Just one day before the DiscoveryWorks layoffs, the Digicel Group, the largest mobile operator in the Caribbean, announced their “Voluntary Separation Programme” for staff across the Caribbean.

A press release from the company said that Digicel is reassessing their organizational structure, processes and to fully capture operational efficiencies. “This is particularly relevant in the current challenging economic environment where all companies… need to ensure that they have a lean and efficient structure to strengthen their financial position and protect plans for continued growth,” the release said.

Digicel expects that approximately 10 per cent of its workforce will take up the offer. However, if the target is not met, “We may have to consider an involuntary programme in the future,” the company said.

Digicel’s employees have until January 23rd, 2009, to apply for voluntary separation. The Voluntary Separation Programme should be completed by February 28th, 2009, a company official told Searchlight.

Digicel employs 25 people in St. Vincent and the Grenadines.

Digicel’s main competitor, LIME, also announced recently that over the next ten months, up to 45 employees will leave the company in an effort to reduce the workforce. To date, nine employees have left.

Local hotels, too, are likely to follow their regional counterparts, which have announced layoffs in the face of significant declines in advance bookings. Last month, Sandals Resorts International announced that it was laying off 650 workers at its resorts in the Bahamas, Jamaica and St. Lucia.
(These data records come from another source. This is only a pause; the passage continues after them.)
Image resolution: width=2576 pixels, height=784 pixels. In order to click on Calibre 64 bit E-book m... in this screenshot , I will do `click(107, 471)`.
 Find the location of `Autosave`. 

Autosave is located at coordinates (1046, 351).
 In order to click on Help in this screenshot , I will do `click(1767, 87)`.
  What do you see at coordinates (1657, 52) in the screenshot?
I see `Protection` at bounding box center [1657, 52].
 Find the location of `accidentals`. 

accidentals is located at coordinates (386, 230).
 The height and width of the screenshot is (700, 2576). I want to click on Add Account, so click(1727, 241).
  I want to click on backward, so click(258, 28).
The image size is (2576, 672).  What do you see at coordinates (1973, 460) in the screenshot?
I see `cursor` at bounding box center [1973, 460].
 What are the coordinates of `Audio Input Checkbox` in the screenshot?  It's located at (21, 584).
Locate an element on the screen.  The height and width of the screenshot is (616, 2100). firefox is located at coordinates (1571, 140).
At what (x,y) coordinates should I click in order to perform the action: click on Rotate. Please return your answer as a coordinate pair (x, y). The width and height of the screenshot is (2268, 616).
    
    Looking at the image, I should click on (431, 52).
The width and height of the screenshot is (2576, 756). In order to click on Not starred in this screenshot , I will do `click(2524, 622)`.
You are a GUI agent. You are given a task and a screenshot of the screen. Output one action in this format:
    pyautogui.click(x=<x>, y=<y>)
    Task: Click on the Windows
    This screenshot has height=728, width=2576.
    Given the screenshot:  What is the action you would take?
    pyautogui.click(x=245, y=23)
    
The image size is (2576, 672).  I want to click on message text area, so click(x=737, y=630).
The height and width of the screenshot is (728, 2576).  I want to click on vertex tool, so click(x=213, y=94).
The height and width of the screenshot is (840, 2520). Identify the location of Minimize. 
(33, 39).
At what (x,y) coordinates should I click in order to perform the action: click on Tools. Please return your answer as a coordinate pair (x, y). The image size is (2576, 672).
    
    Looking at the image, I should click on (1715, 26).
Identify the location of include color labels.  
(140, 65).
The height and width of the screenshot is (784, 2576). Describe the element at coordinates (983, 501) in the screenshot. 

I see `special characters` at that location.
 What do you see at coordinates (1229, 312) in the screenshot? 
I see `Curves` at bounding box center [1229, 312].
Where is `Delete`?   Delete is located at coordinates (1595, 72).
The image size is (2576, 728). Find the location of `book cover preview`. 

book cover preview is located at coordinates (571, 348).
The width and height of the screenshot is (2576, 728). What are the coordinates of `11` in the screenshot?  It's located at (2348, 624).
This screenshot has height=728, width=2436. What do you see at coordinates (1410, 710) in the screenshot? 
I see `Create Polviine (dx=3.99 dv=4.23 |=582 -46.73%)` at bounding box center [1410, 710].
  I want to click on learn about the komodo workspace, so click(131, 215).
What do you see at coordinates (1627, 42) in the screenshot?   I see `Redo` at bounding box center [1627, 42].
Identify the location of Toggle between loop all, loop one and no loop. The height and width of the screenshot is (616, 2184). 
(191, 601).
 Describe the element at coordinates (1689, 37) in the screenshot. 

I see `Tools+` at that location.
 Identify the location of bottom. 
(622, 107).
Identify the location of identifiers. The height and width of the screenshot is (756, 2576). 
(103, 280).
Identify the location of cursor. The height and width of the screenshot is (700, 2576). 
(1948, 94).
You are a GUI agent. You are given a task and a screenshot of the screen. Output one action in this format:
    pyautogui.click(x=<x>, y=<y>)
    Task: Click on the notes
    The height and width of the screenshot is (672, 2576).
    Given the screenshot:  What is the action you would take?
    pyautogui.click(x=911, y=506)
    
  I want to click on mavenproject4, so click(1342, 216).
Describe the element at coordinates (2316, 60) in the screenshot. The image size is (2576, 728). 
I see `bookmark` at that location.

For one leading local tourism property, the picture is no different. Bookings, which at that property, normally are above 70 per cent at this time of the year, are now less than 20 per cent, Searchlight has been informed. That hotel is now considering sending home as many as two dozen staff members as early as next week, a reliable source told Searchlight.

In the midst of all this, Prime Minister and Minister of Finance Dr. Ralph Gonsalves is calling on Vincentians not to lose hope. “Others may panic at the on-rushing economic challenges internationally; our nation will not. Others will be pessimistic; we will not be. We will continue to keep our focus, work harder and smarter, and be more caring of, and to, each other,” he said on Monday, January 12th, in his New Year’s address to the Nation.

Meanwhile, Labour Commissioner Patrice Roberts-Samuel told Searchlight that while there is more awareness at present about the layoffs taking place around the country, they have been going on for some time, sometimes under disguise, she said.

She reminded companies that they are required by law to notify the Labour Department if they intend to lay off more than five employees at a time. “Some of them don’t inform us as the Act requires,” she said.

Roberts-Samuel, a trained lawyer, said the Government’s role when employees are laid off is to ensure that they receive the compensation they are due under the law. She also reminded unemployed persons that the Labour Department also runs an Employment Service where job seekers can register.